-- WHAT TO WORK ON --
Quote the records word for word, starting at the line that contains "has width=1024, height=1029." and stopping after the line that contains "chart-title: Max Global Overturning b.e21.BWSSP585cmi… is".

-- DATA SUPPLIED --
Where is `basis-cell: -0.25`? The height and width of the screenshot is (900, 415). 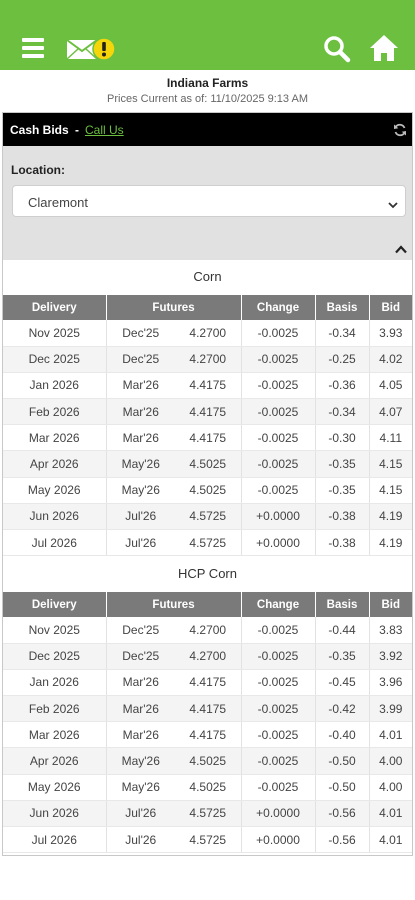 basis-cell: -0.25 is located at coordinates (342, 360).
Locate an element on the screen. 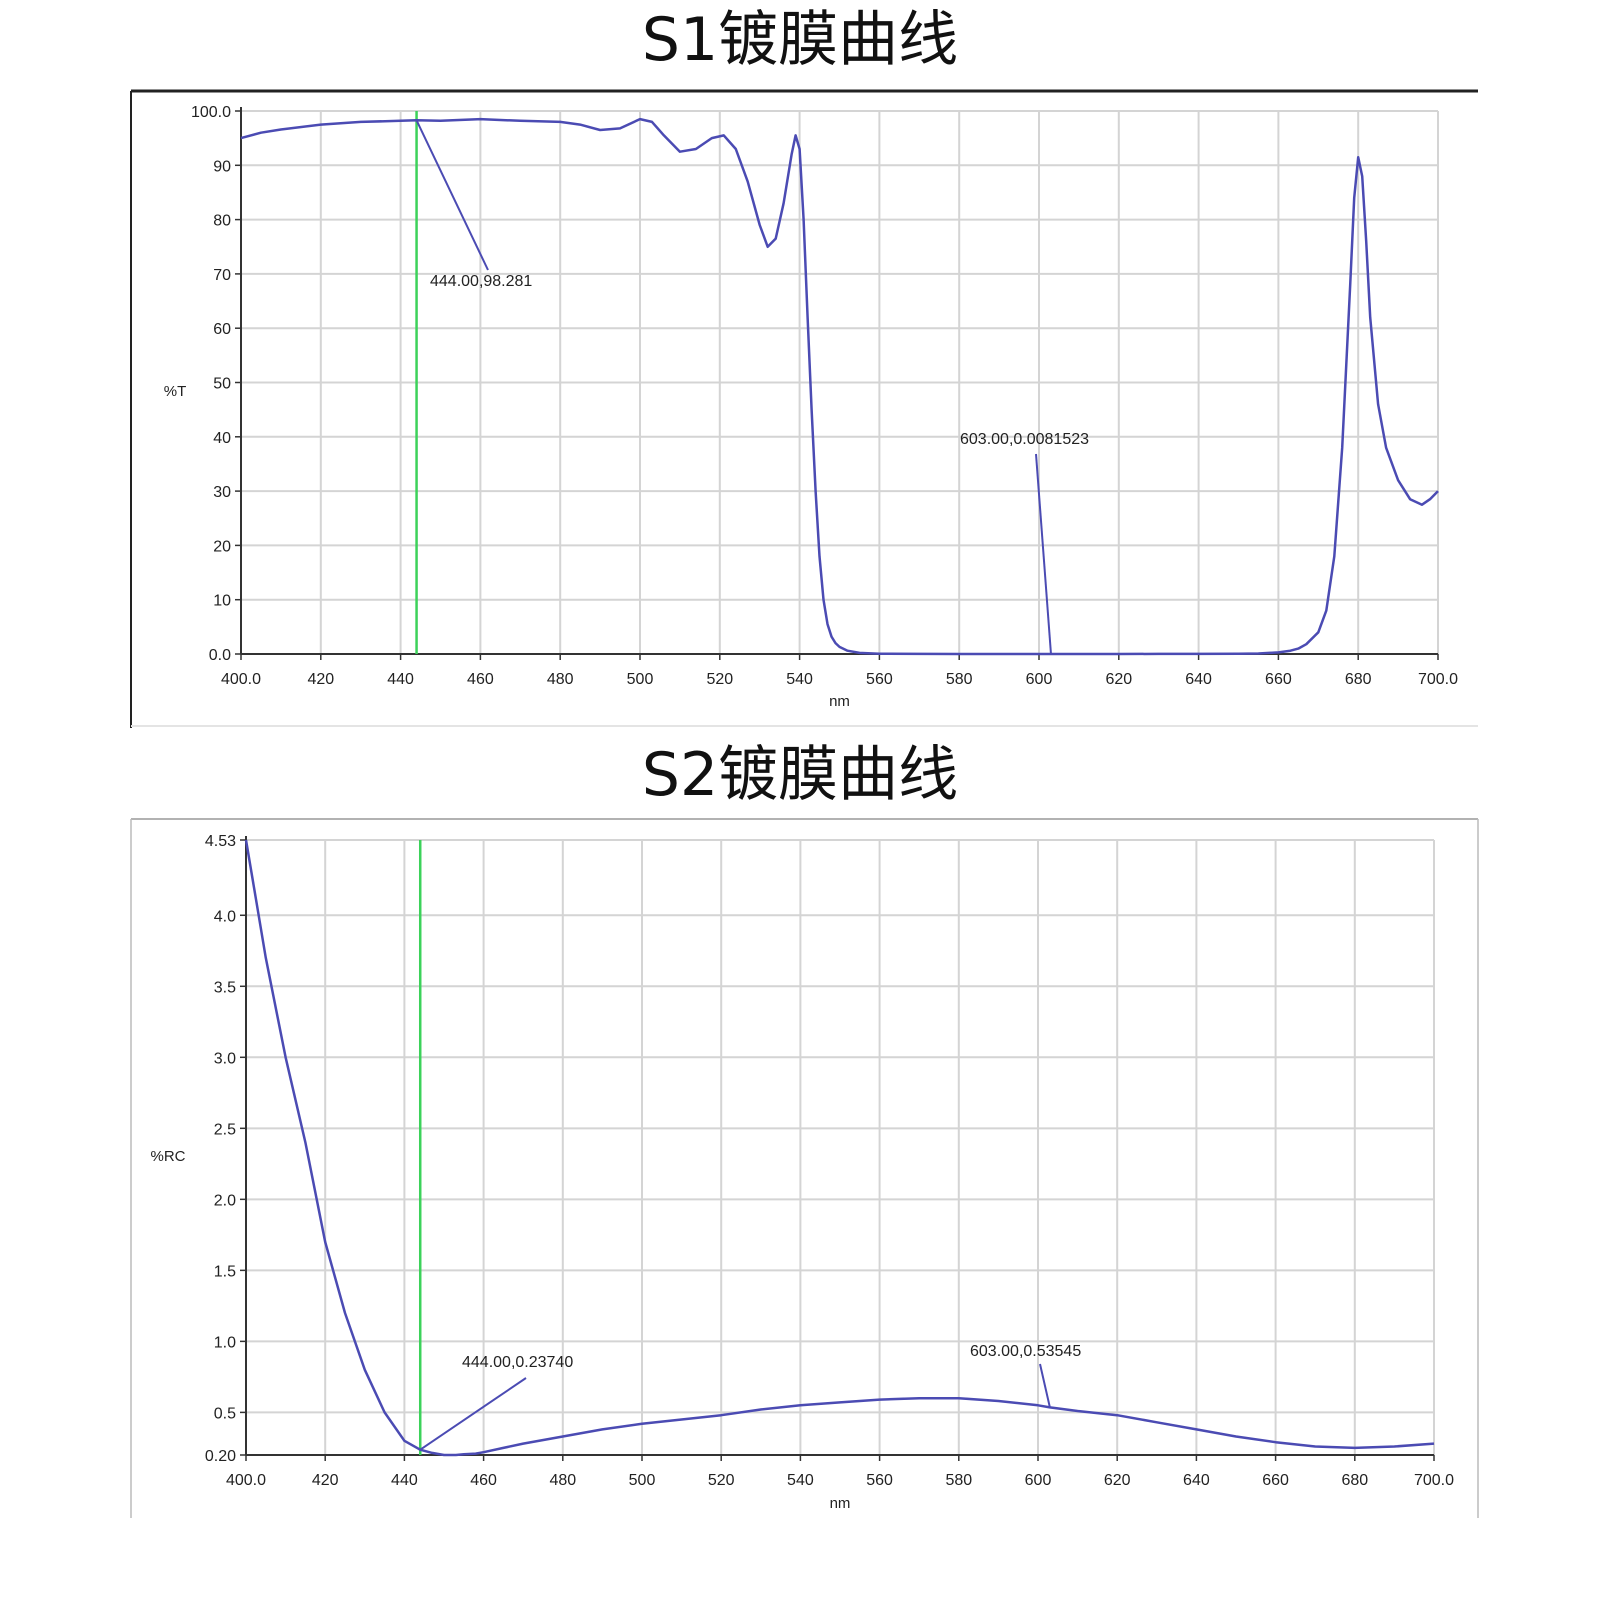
--
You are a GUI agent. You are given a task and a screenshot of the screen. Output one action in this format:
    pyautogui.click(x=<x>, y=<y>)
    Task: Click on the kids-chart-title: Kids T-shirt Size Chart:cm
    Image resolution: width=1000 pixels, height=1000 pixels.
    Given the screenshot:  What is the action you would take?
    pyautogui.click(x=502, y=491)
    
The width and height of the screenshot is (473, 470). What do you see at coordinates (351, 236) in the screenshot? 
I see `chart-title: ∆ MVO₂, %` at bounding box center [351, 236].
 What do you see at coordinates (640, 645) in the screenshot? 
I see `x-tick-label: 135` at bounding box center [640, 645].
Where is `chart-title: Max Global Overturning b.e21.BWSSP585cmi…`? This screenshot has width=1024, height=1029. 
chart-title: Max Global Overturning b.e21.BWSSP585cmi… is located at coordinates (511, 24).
* * *
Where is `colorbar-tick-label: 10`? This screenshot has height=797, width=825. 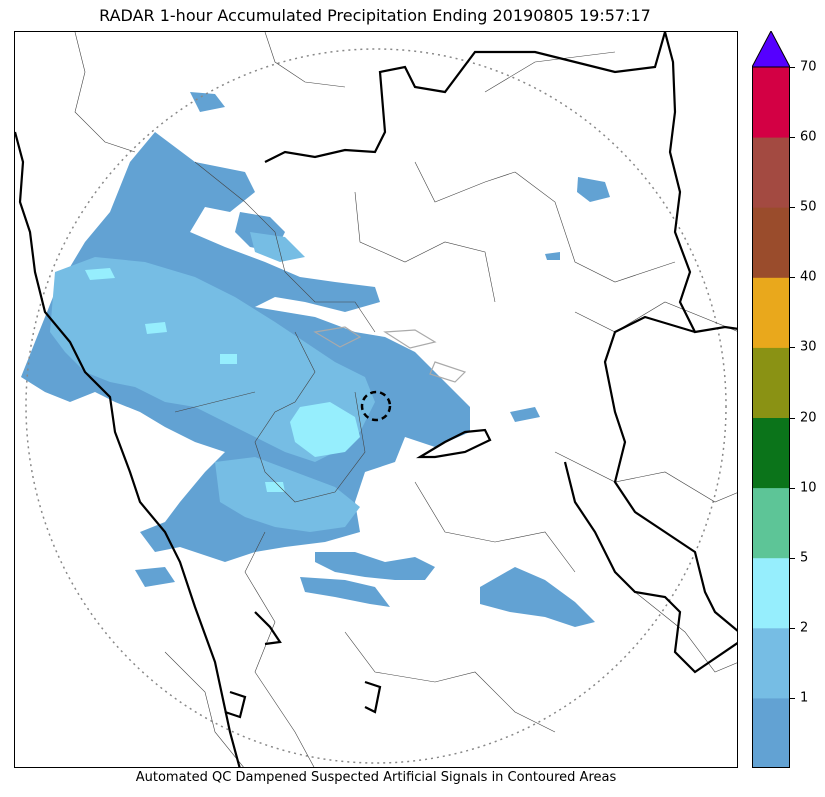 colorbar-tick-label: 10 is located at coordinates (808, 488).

-- WRITTEN SOLUTION --
Where is `chart-title: Max Global Overturning b.e21.BWSSP585cmi…`? This screenshot has width=1024, height=1029. 
chart-title: Max Global Overturning b.e21.BWSSP585cmi… is located at coordinates (511, 24).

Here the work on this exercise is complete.